Data section
-- Opening Marker --
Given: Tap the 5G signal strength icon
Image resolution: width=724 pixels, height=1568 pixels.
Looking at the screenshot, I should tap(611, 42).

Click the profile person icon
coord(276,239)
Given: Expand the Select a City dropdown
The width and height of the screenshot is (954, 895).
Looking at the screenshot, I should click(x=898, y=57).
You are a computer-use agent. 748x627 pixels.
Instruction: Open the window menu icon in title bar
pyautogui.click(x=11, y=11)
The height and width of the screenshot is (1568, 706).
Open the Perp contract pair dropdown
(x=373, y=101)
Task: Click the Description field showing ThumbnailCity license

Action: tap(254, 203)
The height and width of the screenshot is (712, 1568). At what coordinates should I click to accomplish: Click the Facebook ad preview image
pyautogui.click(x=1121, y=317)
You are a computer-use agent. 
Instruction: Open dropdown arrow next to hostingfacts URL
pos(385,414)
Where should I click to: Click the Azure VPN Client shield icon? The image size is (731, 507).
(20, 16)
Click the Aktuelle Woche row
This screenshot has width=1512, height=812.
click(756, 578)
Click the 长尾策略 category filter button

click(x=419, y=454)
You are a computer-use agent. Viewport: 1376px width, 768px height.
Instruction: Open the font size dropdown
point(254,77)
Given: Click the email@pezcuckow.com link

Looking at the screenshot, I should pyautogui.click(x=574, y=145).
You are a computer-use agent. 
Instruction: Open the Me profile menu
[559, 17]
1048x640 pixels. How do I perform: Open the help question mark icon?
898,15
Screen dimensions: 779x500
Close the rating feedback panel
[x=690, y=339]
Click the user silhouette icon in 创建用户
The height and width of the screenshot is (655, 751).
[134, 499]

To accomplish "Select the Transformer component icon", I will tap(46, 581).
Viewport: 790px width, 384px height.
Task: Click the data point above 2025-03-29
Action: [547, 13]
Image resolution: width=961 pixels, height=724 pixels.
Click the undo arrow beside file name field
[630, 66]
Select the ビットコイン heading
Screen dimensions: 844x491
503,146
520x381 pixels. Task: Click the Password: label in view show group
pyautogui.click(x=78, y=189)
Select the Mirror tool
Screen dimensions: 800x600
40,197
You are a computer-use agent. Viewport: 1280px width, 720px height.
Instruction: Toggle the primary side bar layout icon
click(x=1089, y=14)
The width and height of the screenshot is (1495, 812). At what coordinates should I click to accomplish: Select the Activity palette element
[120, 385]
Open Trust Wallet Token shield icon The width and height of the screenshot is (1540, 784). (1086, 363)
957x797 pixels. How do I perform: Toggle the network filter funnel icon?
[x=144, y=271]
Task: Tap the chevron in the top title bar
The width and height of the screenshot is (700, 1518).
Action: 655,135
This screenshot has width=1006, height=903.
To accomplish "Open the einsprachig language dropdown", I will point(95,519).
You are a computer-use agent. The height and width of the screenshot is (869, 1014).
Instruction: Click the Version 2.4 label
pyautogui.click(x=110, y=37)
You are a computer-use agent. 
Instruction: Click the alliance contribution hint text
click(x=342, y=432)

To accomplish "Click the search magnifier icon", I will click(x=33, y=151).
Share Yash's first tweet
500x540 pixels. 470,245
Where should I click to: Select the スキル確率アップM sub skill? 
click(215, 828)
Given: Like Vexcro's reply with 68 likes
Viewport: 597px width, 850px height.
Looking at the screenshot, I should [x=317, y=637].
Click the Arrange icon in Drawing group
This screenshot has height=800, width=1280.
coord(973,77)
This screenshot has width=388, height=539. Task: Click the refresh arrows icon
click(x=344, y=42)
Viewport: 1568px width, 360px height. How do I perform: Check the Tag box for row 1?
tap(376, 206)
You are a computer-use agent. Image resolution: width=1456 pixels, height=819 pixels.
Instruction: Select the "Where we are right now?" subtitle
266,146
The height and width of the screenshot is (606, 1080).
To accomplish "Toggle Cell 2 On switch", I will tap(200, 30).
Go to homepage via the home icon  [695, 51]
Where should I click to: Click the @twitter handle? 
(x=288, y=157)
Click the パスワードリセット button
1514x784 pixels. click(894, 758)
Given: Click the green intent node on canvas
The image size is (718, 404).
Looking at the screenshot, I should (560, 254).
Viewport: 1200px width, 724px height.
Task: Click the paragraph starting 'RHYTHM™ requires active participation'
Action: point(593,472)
-- Closing Marker --
Task to carry out
Find the lines in the data that include "computer", then copy each of them.

Answer for this exercise
You are a computer-use agent. 748x627 pixels.
You are a computer-use agent. 
You are a computer-use agent. Viewport: 1376px width, 768px height.
You are a computer-use agent. 
You are a computer-use agent. Viewport: 1280px width, 720px height.
You are a computer-use agent. The height and width of the screenshot is (869, 1014).
You are a computer-use agent. 
You are a computer-use agent. Image resolution: width=1456 pixels, height=819 pixels.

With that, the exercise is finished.